▶ [Exercise prompt]:
Nothing is needed except the lines below that run from the one with "Instruction: Focus the" through the one with "Task: Open the SedrikRed username at 13:31", repeated exactly.
===============
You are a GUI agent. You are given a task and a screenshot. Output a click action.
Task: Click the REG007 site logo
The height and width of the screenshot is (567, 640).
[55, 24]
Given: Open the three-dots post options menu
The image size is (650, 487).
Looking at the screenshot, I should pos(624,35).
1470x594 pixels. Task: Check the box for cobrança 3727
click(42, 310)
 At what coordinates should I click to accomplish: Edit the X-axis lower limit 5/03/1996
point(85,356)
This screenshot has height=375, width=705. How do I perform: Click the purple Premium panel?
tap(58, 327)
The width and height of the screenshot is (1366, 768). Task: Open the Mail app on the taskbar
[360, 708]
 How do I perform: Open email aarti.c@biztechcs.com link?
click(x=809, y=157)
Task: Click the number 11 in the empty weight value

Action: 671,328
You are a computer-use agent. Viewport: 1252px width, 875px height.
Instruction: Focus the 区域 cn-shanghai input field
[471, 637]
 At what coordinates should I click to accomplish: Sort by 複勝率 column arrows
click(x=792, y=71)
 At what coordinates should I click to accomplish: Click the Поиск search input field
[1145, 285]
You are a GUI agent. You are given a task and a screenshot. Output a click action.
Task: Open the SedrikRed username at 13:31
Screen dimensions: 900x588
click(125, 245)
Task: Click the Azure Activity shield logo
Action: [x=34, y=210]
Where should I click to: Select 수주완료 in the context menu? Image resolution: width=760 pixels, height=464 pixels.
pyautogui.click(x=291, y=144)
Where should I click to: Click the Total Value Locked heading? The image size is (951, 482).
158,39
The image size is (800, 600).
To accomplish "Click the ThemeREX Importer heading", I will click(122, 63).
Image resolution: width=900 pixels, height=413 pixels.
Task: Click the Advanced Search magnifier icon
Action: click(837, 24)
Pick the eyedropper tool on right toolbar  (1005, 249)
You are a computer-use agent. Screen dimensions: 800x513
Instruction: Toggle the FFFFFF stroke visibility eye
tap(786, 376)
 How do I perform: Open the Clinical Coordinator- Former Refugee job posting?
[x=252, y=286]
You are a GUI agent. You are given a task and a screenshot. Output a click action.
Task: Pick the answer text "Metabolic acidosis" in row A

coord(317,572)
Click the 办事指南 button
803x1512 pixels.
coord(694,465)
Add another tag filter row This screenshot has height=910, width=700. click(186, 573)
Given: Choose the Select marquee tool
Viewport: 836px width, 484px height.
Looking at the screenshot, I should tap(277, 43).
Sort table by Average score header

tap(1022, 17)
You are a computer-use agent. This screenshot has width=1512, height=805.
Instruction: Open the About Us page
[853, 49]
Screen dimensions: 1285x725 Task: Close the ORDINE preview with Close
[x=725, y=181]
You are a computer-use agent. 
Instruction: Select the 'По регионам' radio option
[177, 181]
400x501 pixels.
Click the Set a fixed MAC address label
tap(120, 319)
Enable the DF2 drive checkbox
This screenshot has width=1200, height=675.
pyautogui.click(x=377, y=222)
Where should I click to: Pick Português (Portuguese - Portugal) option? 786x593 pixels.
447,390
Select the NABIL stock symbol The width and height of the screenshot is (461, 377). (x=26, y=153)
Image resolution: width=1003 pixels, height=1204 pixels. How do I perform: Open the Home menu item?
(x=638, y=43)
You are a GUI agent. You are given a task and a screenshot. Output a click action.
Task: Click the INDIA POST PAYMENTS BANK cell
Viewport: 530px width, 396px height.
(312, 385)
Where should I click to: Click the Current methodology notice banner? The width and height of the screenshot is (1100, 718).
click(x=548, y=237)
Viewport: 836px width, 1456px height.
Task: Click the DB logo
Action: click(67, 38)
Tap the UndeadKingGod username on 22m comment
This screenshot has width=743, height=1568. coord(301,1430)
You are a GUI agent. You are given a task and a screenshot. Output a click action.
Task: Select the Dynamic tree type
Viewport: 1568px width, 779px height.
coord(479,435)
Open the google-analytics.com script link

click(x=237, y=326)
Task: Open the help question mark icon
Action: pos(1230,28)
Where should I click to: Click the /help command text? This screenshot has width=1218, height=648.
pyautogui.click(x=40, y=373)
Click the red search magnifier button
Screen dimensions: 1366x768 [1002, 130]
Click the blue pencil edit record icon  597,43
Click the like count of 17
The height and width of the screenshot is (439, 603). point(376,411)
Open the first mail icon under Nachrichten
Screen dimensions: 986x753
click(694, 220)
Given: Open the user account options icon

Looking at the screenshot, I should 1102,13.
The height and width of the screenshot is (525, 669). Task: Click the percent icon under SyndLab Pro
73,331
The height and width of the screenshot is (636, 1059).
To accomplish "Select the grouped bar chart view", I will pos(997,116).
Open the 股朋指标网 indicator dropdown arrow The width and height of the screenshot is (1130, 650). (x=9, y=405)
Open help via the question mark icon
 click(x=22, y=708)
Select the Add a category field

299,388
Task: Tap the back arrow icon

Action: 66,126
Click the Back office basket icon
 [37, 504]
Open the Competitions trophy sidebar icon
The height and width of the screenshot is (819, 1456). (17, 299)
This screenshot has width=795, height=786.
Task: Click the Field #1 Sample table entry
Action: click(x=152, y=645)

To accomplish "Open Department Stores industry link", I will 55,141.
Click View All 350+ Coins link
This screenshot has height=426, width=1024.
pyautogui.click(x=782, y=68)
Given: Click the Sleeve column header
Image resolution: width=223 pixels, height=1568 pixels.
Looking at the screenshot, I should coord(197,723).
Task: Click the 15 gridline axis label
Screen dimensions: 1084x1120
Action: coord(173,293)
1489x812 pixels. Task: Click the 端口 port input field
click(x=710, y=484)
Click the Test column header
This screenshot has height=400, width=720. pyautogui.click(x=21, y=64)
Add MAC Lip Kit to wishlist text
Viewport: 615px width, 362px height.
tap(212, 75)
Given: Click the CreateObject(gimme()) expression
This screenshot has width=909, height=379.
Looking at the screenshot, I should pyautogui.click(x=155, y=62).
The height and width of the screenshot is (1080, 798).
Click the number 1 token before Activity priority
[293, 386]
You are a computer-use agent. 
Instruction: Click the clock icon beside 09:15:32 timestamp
===============
▶ [Response below]:
Instruction: Focus the 区域 cn-shanghai input field
[471, 637]
 At what coordinates should I click to accomplish: Sort by 複勝率 column arrows
click(x=792, y=71)
 At what coordinates should I click to accomplish: Click the Поиск search input field
[1145, 285]
You are a GUI agent. You are given a task and a screenshot. Output a click action.
Task: Open the SedrikRed username at 13:31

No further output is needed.